Salida de emergencia

Pascual Gaviria
26 de agosto de 2020 - 05:00 a. m.

Los policías se han cansado de imponer comparendos. No quieren abrir sus libretas, ni llenar las planillas, ni perseguir a los simples caminantes. Ahora solo se dedican a ahuyentar las polillas que rondan las licoreras, a espantar a quienes visitan los parques, o buscan una rendija para tomar aire en las tiendas y los restaurantes a media reja. En algunas partes la policía ha entendido más pronto que los mandatarios y ha decretado una nueva normalidad más allá de los decretos oficiales. La calle entrega algo de realidad que es imposible con la careta acrílica desde las oficinas.

El presidente dice que el 90 % de la economía está andando. Desde hace días la gente se mueve con relativa libertad hacia sus trabajos. Las calles más trajinadas han vuelto a sus aforos y sus afanes. Sin embargo, desde muchas administraciones municipales y desde algunos despachos en las gobernaciones sigue primando una rigidez que tiene más que ver con las apariencias, con el ánimo de mostrarse implacable más allá de las evidencias. Los caprichos del poder han encontrado el parapeto de la ciencia y han hecho pasar por irresponsables los más simples reparos. Ahora los mandatarios dicen tomar decisiones atendiendo los consejos de su “equipo epidemiológico”. De modo que los ciudadanos deben hacer sus propios modelos pandémicos para poder opinar.

La histeria del cierre definitivo ha animado a una parte de la ciudadanía a intentar un control sobre sus vecinos, ha llamado a la desconfianza, a la necesidad de ver a los demás como una amenaza. En nuestras sociedades acostumbradas a resolver los problemas por la vía expedita de la agresión, algunos alcaldes han terminado alentando el “sapeo”. Lo que empezó como un reproche social ha terminado en el abuso de pequeños dictadores en porterías y barrios. El “castigo” de los grupos armados a los desobedientes ha crecido con un implícito de espaldarazo oficial. En Estados Unidos los estudios demuestran que las detenciones y las sanciones económicas han recaído sobre los más pobres y sobre la población históricamente discriminada. Entre nosotros es fácil imaginar a quienes han sido acusados por la Fiscalía por violar las cuarentenas y a quienes encabezan el ranking de comparendos recibidos.

Los cierres totales de parques, restaurantes, ciclovías o simples aceras para caminar y hacer ejercicio han terminado empujando a la gente hacia los encuentros clandestinos con mayores riesgos. Abrir un poco la válvula para permitir el contacto social en espacios abiertos, con cuidados que atiendan el sentido común, habría ahorrado contagios y desquicios. El contacto social no es un abuso ni una muestra de egoísmo, es un “artículo de primera necesidad” humana.

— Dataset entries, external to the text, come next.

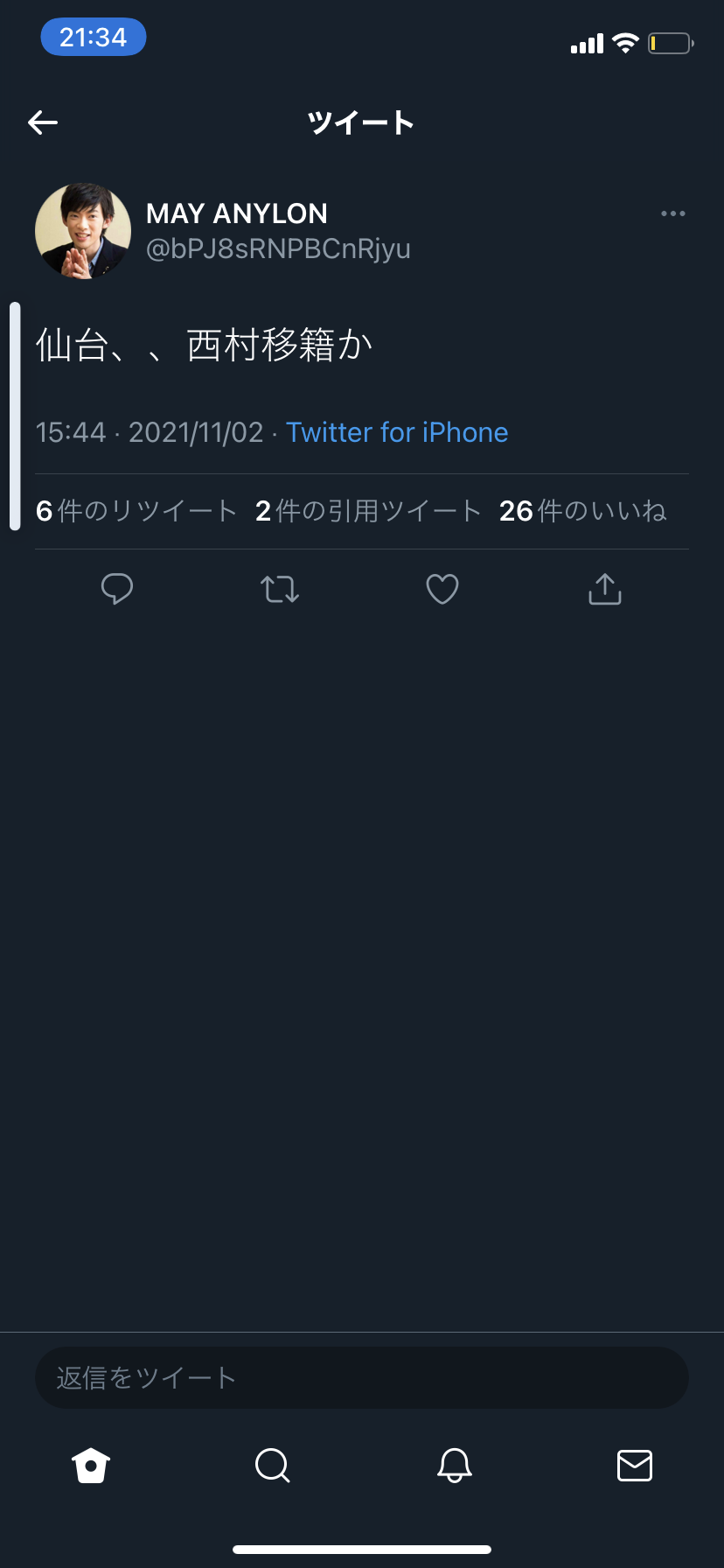Like the tweet with heart icon
724x1568 pixels.
[442, 589]
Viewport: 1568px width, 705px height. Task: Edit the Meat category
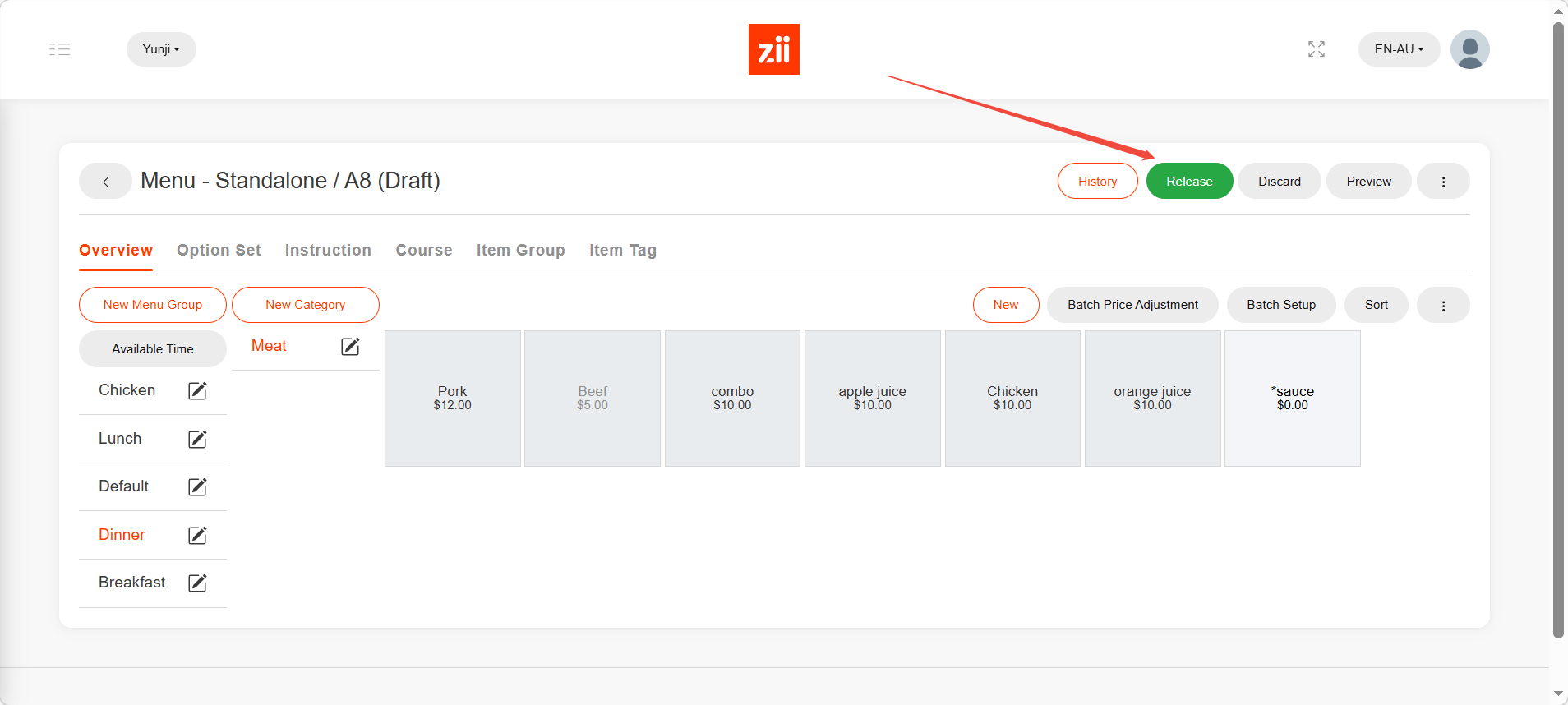(x=350, y=347)
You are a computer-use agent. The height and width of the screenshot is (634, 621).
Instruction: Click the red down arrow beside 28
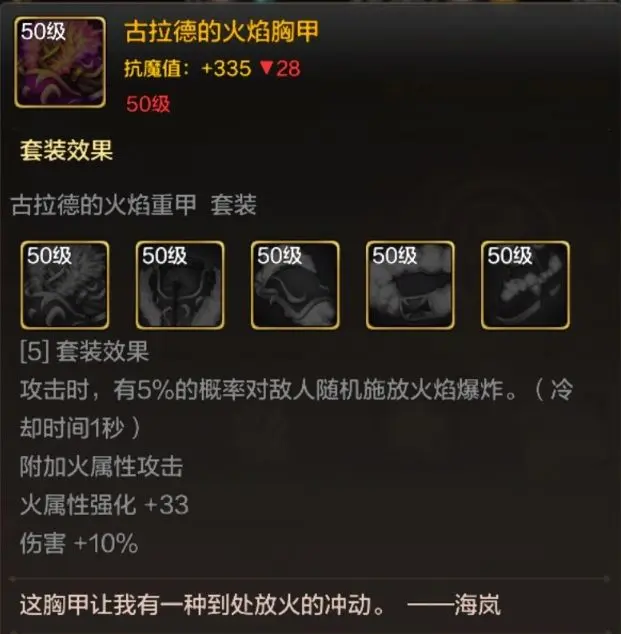pos(266,68)
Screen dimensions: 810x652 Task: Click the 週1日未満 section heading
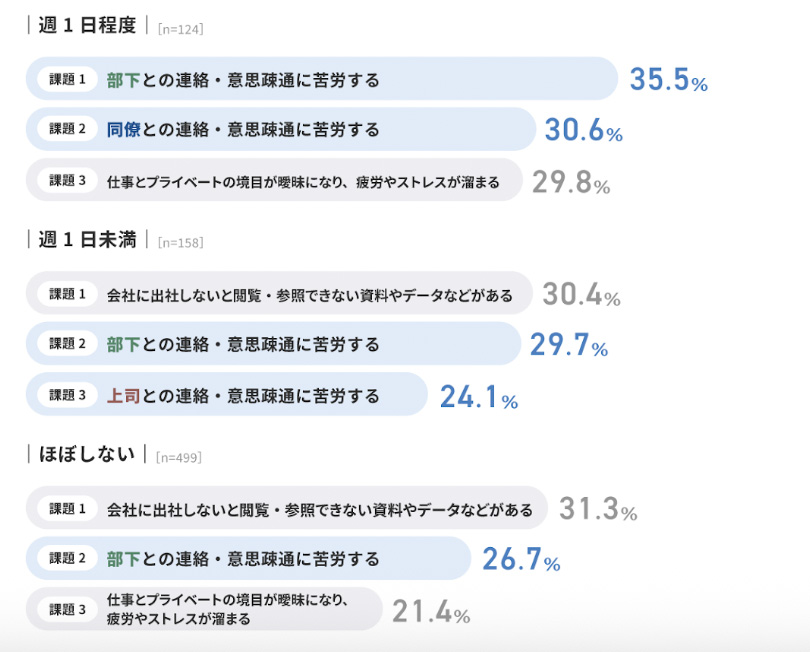point(86,240)
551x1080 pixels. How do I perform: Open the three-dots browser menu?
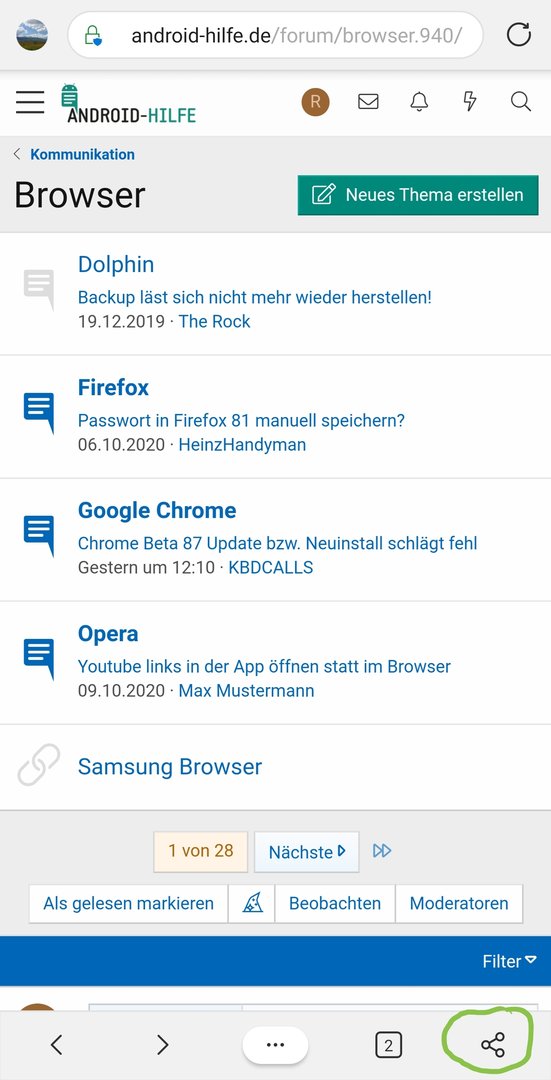click(x=275, y=1045)
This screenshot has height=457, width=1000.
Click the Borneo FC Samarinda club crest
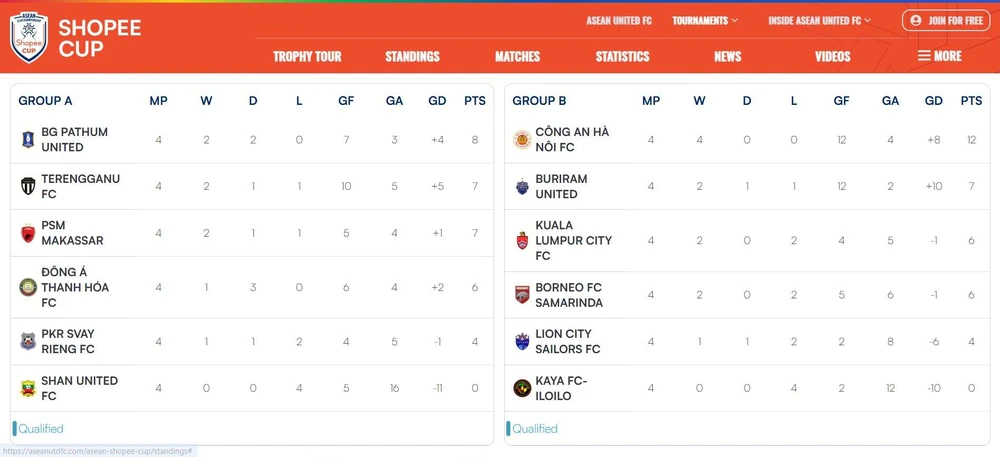click(x=522, y=295)
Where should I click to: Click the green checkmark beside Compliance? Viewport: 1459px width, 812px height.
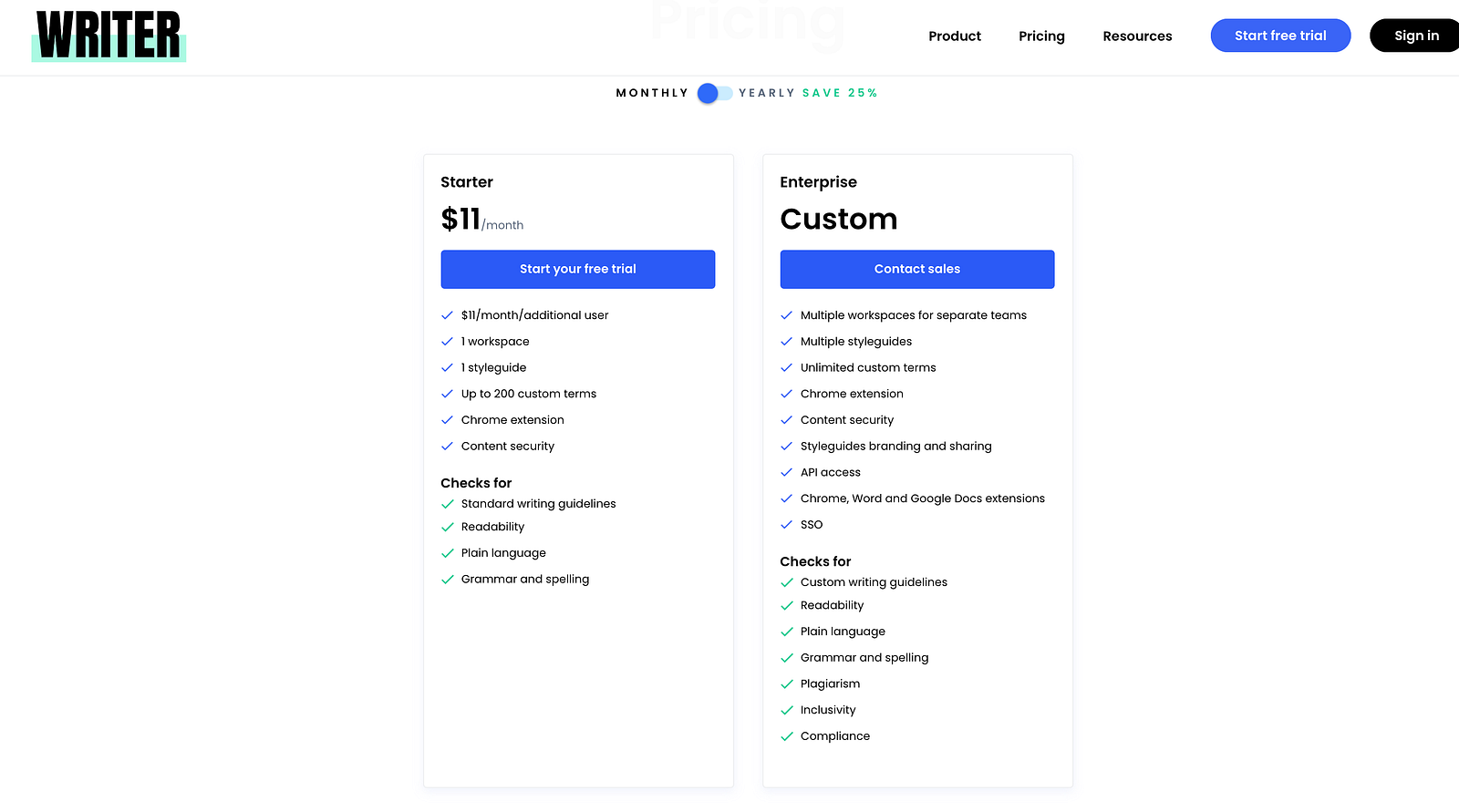tap(787, 736)
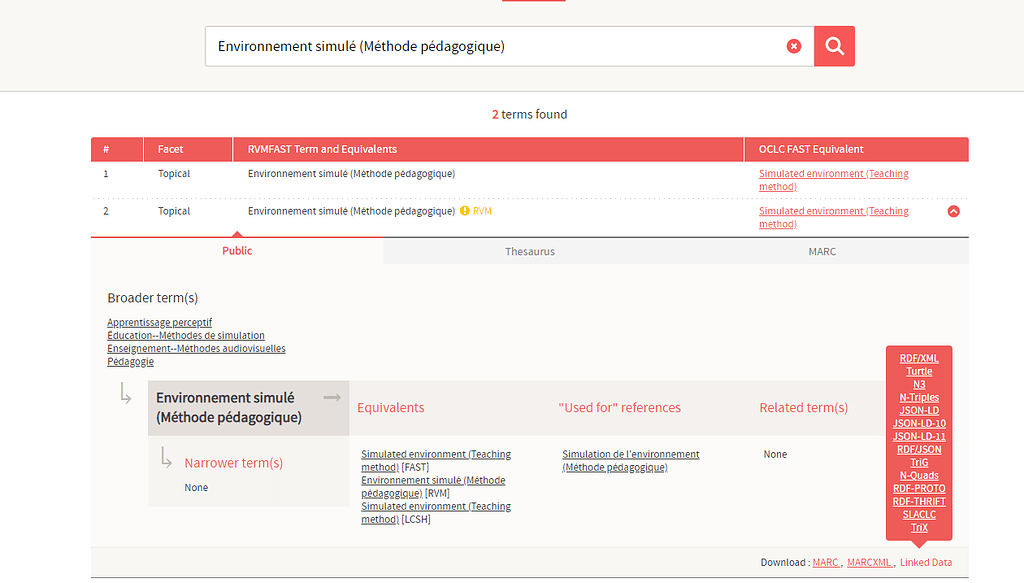Click the Simulation de l'environnement used-for reference
This screenshot has width=1024, height=583.
[x=630, y=460]
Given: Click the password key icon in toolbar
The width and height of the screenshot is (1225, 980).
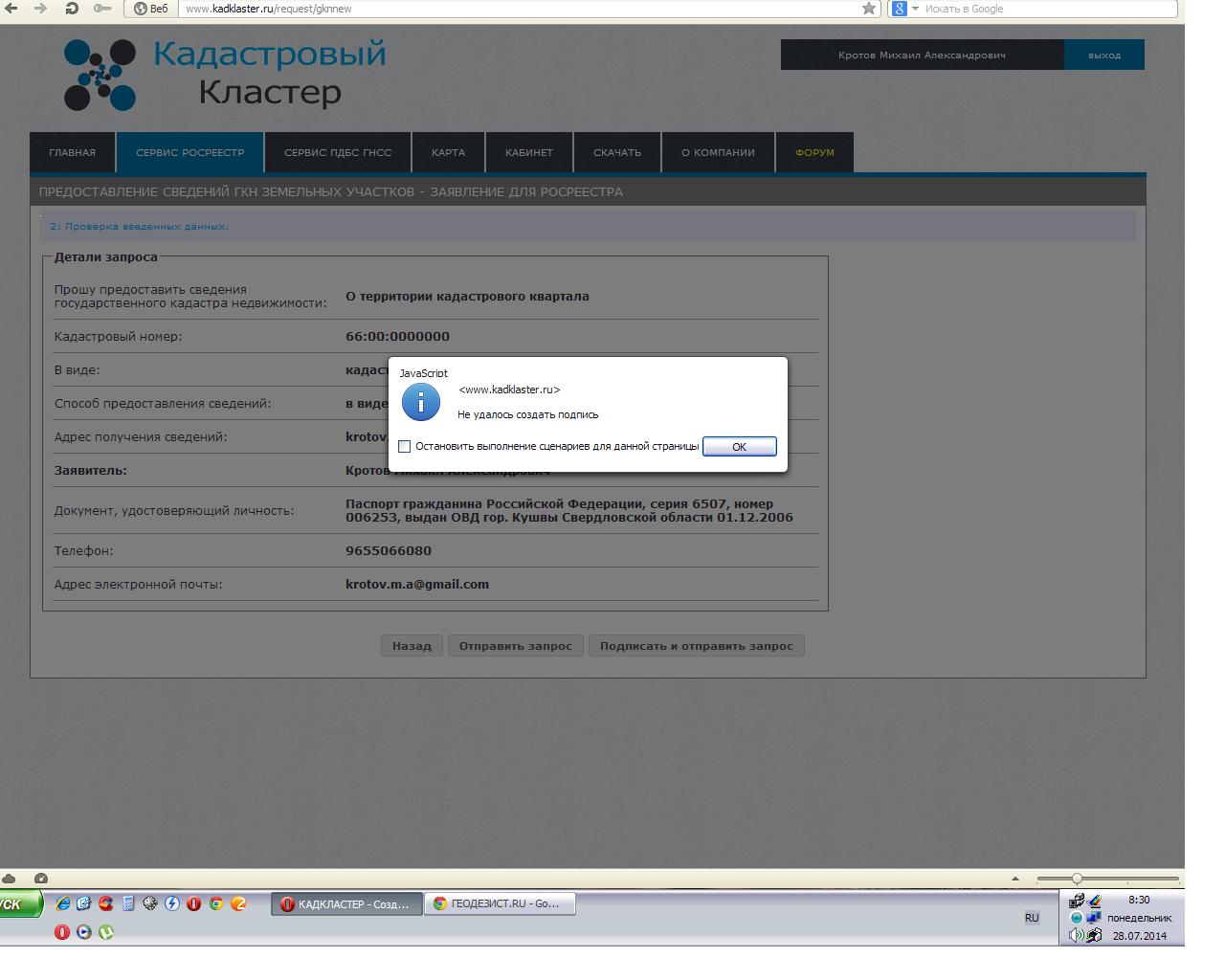Looking at the screenshot, I should point(101,9).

Parece que los ciudadanos hemos perdido las mínimas posibilidades de decisión, de aceptar la realidad y gestionar los riesgos. Los mayores de 60 tratados como niños, y los niños y adolescentes tratados como ancianos vulnerables cuando son los menos afectados por el virus. Más de diez países han abierto sus escuelas y colegios sin consecuencias de mayores contagios o muertes. Pero aquí, la mayoría de los días, los menores no pueden siquiera caminar con su padre o su madre en un parque. Ni hablar de sentarse a conversar un rato sin la asfixia de las pantallas y la omnipresencia paterna. Tampoco pueden montar en los peligrosos columpios COVID sellados con cintas. No importa que se adviertan mayores daños en la salud por esa larga permanencia en casa. La falacia del cuidado se tomó todos los ámbitos. No queda más que confiar en la fatiga policial y salir a tomar aire y algo más.